Scripps Networks, which includes the company's growing portfolio of popular lifestyle television networks. Scripps Networks brands include Home & Garden Television, Food Network, DIY Network, Fine Living and Great American Country. Scripps Networks Web sites include FoodNetwork.com, HGTV.com, DIYnetwork.com, fineliving.com and gactv.com. Scripps Networks programming can be seen in 86 countries.
Scripps Newspapers, including daily and community newspapers in 19 markets and the Washington-based Scripps Media Center, home to the Scripps Howard News Service. Scripps newspapers include the Rocky Mountain News in Denver, the Commercial Appeal in Memphis, the Knoxville (Tenn.) News Sentinel and the Ventura County (Calif.) Star.
Scripps Television Station Group, including six ABC-affiliated stations, three NBC affiliates and one independent. Scripps operates broadcast television stations in Detroit, Cleveland, Cincinnati, Phoenix, Tampa, Baltimore, Kansas City, Mo., West Palm Beach, Fla., Tulsa, Okla., and Lawrence, Kan.

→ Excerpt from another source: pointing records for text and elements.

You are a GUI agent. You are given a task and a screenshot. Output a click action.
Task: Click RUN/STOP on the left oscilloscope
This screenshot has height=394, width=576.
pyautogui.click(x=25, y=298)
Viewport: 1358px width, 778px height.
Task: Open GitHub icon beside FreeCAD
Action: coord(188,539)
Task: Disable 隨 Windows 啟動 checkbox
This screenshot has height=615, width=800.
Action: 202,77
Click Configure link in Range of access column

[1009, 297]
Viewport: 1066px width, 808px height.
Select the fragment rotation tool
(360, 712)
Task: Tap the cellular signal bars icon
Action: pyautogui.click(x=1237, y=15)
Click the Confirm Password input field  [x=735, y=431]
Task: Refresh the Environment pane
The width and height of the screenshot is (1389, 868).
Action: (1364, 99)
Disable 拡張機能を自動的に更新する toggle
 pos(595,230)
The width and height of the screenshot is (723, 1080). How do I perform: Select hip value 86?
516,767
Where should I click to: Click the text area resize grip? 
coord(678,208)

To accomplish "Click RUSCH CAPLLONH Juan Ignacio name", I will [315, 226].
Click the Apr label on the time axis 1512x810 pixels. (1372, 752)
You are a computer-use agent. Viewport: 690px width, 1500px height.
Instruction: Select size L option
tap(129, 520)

Shop At Home Network, the company's television retailing subsidiary, which markets a growing range of consumer goods directly to television viewers and visitors to the Shop At Home Web site, shopathometv.com. Shop At Home reaches about 51 million full-time equivalent U.S. households, including 5 million households via five Scripps-owned Shop At Home affiliated television stations.
United Media, a leading licensing and syndication company. United Media is the worldwide licensing and syndication home of Peanuts, Dilbert and about 150 other features and characters.